Perhaps it's the high Commonwealth Bank of Australia (ASX: CBA) share price that has analysts spooked? Whatever it is, 80% of analysts think there are better things to buy than CBA shares.
CBA share price
As can be seen above, the CBA share price has been on a tear.
What analysts think
According to a survey of 16 analysts by The Wall Street Journal, 13 analysts currently rate CBA shares as a 'hold' or less. Indeed, just three months ago, five analysts were bullish on CBA with only one sell recommendation.
However, with the share price rising modestly over the past few months, analysts appear to have become concerned. There are now only three analysts bullish on the bank, with three sell ratings.
The average price target of analysts is $83.49 — 3% below today's prices.
Does it matter?
To be honest, I take analyst price targets with a pinch of salt. They mean little to me since the analysts who make these calls are usually focused on short-term time horizons such as one year or less.
However, they do provide valuable insights into what the market might be thinking.
If the average analyst says CBA shares are overvalued, it may be time to pause for thought.

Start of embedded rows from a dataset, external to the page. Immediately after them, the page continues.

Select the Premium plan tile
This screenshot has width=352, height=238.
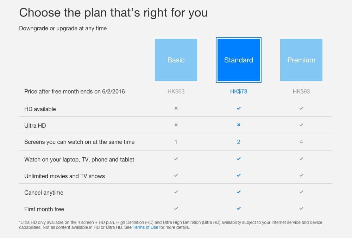(301, 60)
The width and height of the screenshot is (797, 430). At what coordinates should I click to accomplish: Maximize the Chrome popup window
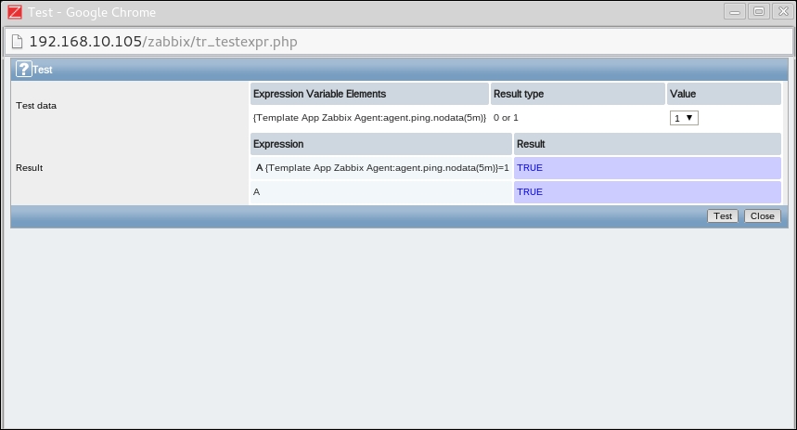point(759,12)
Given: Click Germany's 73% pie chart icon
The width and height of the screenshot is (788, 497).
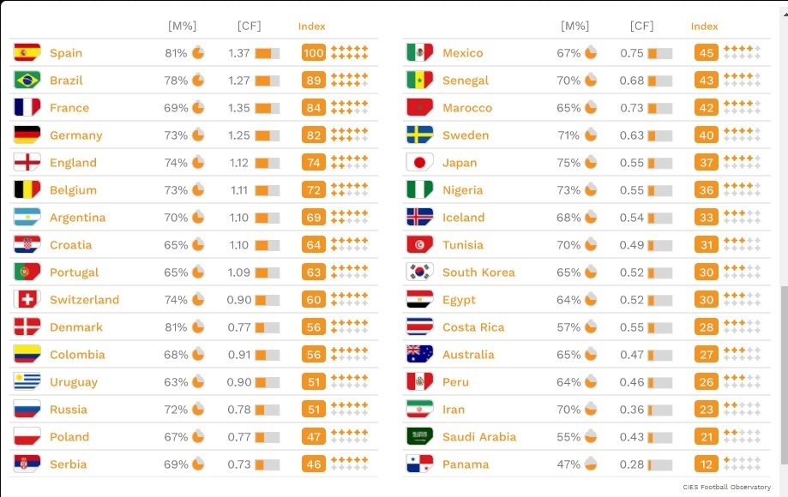Looking at the screenshot, I should (x=198, y=135).
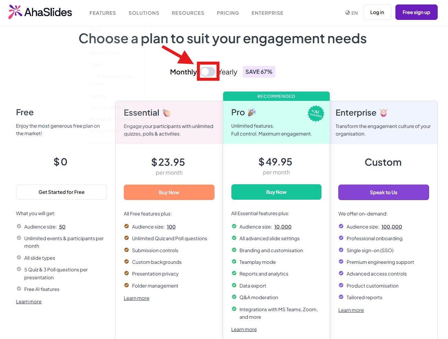Open Learn more under the Free plan
448x339 pixels.
tap(29, 302)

In my opinion, CBA shares are expensive. Relative to peers like National Australia Bank Ltd. (ASX: NAB) and Westpac Banking Corp (ASX: WBC), CBA shares trade at a premium valuation. In absolute terms, the bank appears priced for the best case scenario — leaving only downside risks, in my opinion.
Buy, Hold or Sell
I have said on a number of occasions that I would love to own CBA shares, but they are too expensive. Having said that, so long as you have a well-diversified portfolio (no more than 20% of your portfolio in the banking sector) I think CBA shares are closest to a hold.